▶ [STATED PROBLEM]: Please count the lines in the listing below that contain the string "computer", matching case exactly, and reply with the number alone.
* Start *
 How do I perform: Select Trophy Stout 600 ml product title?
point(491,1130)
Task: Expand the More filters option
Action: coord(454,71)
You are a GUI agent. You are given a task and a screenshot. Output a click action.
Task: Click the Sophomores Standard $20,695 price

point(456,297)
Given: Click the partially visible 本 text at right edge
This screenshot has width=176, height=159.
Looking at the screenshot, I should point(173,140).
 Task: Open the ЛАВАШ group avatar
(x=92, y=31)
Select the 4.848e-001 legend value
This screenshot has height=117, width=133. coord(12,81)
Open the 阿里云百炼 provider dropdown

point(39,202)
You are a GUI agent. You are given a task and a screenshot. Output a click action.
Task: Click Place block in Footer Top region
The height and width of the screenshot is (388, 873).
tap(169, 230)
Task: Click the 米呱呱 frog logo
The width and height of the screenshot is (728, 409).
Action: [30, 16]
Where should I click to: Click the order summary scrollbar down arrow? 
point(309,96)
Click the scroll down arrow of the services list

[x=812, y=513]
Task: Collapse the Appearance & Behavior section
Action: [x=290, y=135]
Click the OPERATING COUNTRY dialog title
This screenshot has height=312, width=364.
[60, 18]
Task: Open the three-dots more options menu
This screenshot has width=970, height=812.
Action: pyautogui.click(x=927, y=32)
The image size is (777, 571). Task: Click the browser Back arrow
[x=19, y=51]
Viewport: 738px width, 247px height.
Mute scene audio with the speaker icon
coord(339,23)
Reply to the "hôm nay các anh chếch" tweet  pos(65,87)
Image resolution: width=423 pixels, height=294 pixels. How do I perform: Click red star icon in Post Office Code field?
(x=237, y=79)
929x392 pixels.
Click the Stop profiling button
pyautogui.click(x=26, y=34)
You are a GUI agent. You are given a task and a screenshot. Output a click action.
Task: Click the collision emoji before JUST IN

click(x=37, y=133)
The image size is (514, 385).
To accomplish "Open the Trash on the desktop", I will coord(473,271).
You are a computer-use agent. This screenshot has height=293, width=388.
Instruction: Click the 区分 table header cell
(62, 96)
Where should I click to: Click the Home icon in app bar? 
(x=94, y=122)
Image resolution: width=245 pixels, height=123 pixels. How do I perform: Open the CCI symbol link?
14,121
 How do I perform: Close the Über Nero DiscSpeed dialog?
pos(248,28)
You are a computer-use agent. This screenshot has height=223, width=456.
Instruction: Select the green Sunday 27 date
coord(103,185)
* End *
▶ [RESULT OF THIS TASK]: 2